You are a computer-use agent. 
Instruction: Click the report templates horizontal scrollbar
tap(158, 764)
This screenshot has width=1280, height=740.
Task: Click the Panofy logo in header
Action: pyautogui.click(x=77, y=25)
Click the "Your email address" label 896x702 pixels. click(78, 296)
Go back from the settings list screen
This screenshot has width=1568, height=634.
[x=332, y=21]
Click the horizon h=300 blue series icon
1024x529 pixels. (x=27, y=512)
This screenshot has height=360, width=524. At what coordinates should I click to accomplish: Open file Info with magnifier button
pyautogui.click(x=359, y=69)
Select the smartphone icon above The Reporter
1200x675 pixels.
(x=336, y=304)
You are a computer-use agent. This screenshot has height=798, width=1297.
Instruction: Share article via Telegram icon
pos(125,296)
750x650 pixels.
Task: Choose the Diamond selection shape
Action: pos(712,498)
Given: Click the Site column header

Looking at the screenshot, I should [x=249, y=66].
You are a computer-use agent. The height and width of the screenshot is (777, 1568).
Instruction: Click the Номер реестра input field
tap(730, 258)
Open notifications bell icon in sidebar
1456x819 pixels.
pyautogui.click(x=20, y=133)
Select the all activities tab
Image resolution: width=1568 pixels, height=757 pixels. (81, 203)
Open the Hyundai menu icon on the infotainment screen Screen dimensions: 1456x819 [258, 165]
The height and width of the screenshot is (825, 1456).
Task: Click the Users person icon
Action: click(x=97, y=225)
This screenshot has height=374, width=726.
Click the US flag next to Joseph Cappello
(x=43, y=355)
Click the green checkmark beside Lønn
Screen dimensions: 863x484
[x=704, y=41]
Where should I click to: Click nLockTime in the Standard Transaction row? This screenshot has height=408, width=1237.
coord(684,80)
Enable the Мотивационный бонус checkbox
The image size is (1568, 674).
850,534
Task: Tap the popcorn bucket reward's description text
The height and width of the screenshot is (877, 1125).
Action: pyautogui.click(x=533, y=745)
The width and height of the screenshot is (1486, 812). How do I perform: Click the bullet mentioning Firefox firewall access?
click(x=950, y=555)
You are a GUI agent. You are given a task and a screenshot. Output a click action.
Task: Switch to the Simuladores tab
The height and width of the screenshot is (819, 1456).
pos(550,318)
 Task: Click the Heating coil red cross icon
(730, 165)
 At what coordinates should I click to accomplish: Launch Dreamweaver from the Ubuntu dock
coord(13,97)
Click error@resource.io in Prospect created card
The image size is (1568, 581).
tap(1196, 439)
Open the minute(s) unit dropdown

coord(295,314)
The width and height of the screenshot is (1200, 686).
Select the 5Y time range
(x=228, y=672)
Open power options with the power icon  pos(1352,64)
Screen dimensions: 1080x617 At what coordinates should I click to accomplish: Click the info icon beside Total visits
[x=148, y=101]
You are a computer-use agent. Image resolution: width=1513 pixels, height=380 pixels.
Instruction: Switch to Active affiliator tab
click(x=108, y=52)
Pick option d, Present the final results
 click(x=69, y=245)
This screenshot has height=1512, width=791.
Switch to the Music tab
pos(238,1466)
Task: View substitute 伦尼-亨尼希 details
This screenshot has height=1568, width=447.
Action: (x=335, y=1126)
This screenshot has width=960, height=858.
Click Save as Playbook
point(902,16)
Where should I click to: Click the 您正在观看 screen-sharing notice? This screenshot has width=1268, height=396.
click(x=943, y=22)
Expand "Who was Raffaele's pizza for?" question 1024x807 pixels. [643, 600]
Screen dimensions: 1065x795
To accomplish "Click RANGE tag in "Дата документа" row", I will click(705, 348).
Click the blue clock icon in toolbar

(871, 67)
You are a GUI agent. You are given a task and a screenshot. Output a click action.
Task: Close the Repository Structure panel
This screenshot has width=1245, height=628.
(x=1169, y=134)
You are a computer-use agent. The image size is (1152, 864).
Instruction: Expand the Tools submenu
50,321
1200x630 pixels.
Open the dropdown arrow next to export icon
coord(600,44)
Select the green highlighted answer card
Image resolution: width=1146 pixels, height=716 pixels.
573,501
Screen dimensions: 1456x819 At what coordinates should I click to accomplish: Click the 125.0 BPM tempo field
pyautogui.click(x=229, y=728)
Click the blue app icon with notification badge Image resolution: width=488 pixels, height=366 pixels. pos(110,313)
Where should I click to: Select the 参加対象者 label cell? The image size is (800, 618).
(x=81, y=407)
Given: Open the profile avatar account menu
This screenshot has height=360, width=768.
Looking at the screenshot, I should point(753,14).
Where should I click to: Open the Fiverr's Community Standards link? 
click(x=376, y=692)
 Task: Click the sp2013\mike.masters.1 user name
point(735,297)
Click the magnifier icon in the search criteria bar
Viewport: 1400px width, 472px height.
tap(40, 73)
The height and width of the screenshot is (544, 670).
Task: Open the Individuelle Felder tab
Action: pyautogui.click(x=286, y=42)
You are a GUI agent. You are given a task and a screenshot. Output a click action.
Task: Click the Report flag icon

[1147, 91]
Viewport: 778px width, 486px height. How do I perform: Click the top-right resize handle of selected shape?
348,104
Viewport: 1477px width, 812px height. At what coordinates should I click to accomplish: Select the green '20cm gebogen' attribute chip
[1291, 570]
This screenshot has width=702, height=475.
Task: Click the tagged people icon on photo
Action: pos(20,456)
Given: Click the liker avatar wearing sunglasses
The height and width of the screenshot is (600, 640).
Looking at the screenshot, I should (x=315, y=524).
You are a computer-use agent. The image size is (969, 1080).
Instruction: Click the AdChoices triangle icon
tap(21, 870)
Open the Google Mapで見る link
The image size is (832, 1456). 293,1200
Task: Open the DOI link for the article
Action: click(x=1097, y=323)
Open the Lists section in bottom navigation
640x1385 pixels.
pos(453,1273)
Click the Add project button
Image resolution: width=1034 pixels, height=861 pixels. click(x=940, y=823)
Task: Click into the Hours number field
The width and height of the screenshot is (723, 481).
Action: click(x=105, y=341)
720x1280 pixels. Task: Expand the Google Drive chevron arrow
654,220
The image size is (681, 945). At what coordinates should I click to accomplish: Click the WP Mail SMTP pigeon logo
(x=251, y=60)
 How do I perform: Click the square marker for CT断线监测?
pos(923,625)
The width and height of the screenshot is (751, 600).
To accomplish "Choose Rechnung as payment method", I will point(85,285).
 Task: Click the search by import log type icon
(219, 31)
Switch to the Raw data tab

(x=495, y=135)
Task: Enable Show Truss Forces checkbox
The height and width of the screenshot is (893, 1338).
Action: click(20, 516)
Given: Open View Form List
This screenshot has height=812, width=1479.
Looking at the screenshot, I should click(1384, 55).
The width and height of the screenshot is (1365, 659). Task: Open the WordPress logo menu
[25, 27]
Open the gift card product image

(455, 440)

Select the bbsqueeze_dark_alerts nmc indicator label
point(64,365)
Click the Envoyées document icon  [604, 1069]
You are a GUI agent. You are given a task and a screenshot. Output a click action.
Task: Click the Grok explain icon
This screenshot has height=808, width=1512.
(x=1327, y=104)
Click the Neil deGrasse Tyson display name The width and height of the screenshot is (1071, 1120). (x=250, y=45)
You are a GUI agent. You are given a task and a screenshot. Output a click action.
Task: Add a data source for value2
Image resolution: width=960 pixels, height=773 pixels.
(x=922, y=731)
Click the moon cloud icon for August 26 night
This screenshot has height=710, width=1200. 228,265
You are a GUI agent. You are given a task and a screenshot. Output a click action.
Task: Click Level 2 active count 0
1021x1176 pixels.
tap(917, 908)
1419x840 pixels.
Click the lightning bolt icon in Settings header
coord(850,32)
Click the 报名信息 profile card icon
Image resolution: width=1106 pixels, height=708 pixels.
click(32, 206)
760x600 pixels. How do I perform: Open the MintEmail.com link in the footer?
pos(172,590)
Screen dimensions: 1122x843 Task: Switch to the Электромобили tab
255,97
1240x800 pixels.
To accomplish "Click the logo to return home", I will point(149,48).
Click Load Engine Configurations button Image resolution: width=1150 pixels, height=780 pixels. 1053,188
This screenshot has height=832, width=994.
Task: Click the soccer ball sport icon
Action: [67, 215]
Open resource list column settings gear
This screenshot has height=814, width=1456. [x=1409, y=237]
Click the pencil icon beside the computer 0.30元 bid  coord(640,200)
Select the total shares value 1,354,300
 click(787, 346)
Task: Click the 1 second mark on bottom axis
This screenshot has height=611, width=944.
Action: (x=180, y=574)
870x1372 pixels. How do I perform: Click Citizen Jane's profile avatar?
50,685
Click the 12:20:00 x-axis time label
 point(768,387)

= = =

Copy out the records, starting at the line containing "This screenshot has height=360, width=524." and continuing down to the line containing "pos(550,318)", with both of those lines included.

This screenshot has height=360, width=524. At what coordinates should I click to accomplish: Open file Info with magnifier button
pyautogui.click(x=359, y=69)
Select the smartphone icon above The Reporter
1200x675 pixels.
(x=336, y=304)
You are a computer-use agent. This screenshot has height=798, width=1297.
Instruction: Share article via Telegram icon
pos(125,296)
750x650 pixels.
Task: Choose the Diamond selection shape
Action: pos(712,498)
Given: Click the Site column header

Looking at the screenshot, I should [x=249, y=66].
You are a computer-use agent. The height and width of the screenshot is (777, 1568).
Instruction: Click the Номер реестра input field
tap(730, 258)
Open notifications bell icon in sidebar
1456x819 pixels.
pyautogui.click(x=20, y=133)
Select the all activities tab
Image resolution: width=1568 pixels, height=757 pixels. (81, 203)
Open the Hyundai menu icon on the infotainment screen Screen dimensions: 1456x819 [258, 165]
The height and width of the screenshot is (825, 1456).
Task: Click the Users person icon
Action: click(x=97, y=225)
This screenshot has height=374, width=726.
Click the US flag next to Joseph Cappello
(x=43, y=355)
Click the green checkmark beside Lønn
Screen dimensions: 863x484
[x=704, y=41]
Where should I click to: Click nLockTime in the Standard Transaction row? This screenshot has height=408, width=1237.
coord(684,80)
Enable the Мотивационный бонус checkbox
The image size is (1568, 674).
850,534
Task: Tap the popcorn bucket reward's description text
The height and width of the screenshot is (877, 1125).
Action: pyautogui.click(x=533, y=745)
The width and height of the screenshot is (1486, 812). How do I perform: Click the bullet mentioning Firefox firewall access?
click(x=950, y=555)
You are a GUI agent. You are given a task and a screenshot. Output a click action.
Task: Switch to the Simuladores tab
The height and width of the screenshot is (819, 1456).
pos(550,318)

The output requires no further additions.